Bu güzelliği yaşattığı için Rabbime sonsuz şükürler ediyorum. Bu dünya çölünde daha nice çiçekler yetiştirmek ümidi ve duasıyla. Sizlere de ayrıca teşekkür ederim.
Sizi en çok etkileyen yönü ne idi?
Annemizin şahsiyeti beni çok etkiledi. Ümmetin annesi olabilme vasfını elde edene kadar yaşamış olduğu gerçeklik asla yadsınamaz. Bir kere son derece modern ve öngörülü bir insan. Aynı derecede atılımcı, araştırmacı, mana ilimleriyle hemhal, dik duruşlu bir şahsiyet oluşu bize çok şey anlatıyor.
Onun kadim hayatı yeniden yapılanmamız adına bize çok şey katacaktır. Onun kadim öyküsü çağlar boyu insalığa çok şey anlattı ve anlatmaya devam edecek. Ahirzaman ümmetleiolarka Hz. Hatice’yi daha ince eleklerden geçirerek tanımak ve modellemek durumundayız.
Bu yol karmaşasında bize çok geniş ufuklar açacağını ve eğrilerle doğruları analiz etme öngörümüzü yükselteceğine inanıyorum.

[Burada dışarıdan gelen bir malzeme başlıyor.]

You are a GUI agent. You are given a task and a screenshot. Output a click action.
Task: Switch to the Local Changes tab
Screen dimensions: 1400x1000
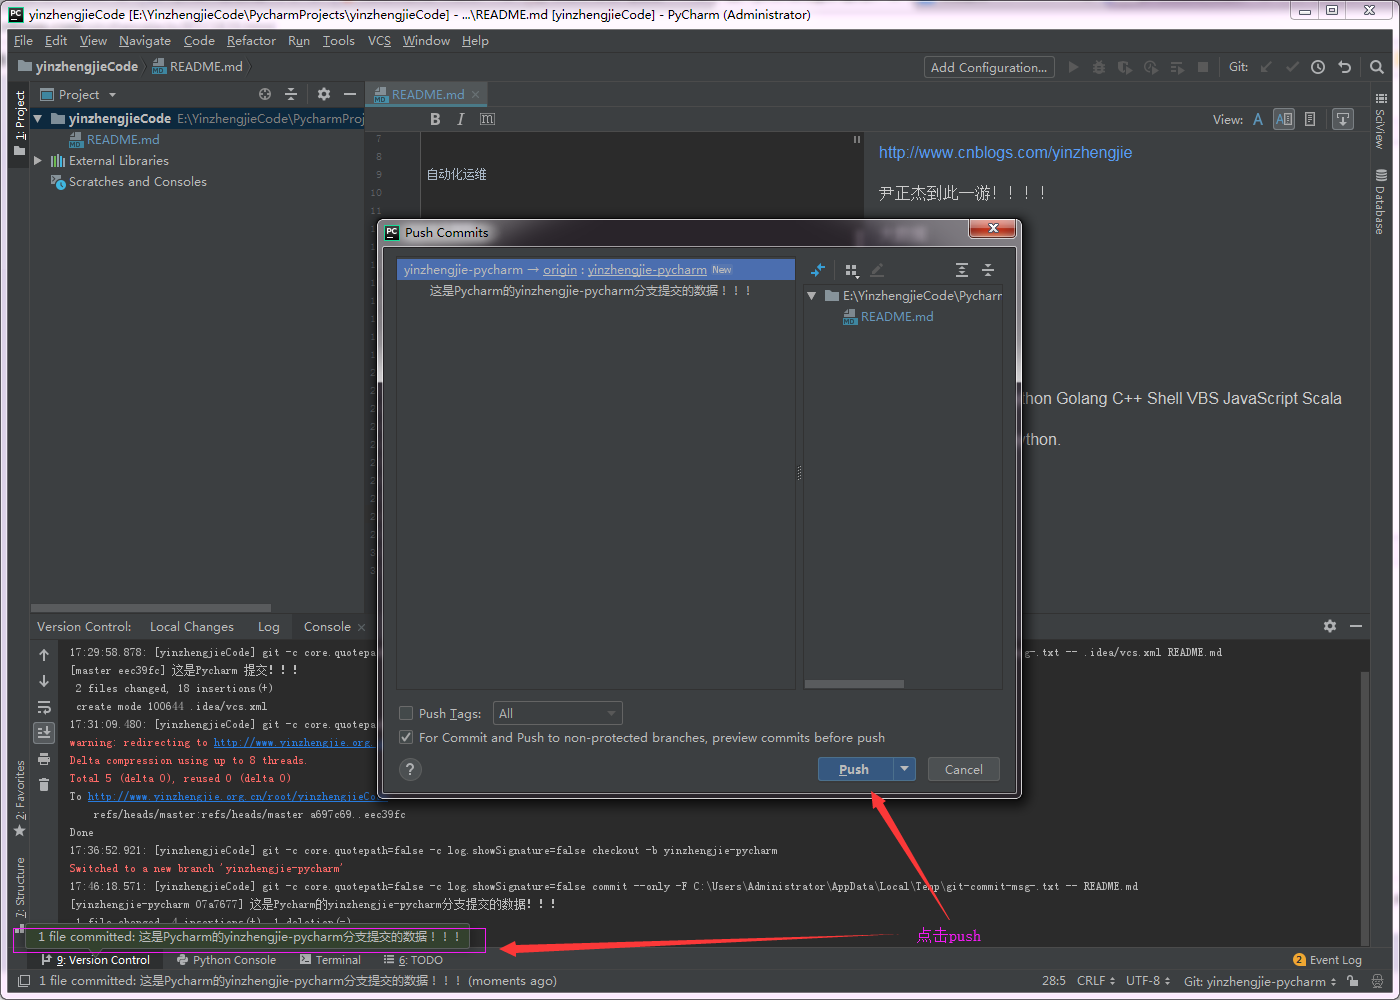coord(191,627)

Bizim kitabımıız ayrıcalıklı kılan Hz.Hatice’nin onunla karşılaştığı kırk yıla kadar geniş mercekler altına alınabilmiş olmasıdır. Biyografik bir etkileşim ağı içinde gerçekleştirilen bu çalışmada annemi,zin hayatının her safhası ayrı bir dil ve ayrı bir yaklaşımla kaleme alındı.
Umarız okurumuzun yürek dilini yakalayabilme güzelliğini yakalayabiliriz. Aşka Adanmış Bir Ömür bu manada bir ilki gerçekleştirecektir.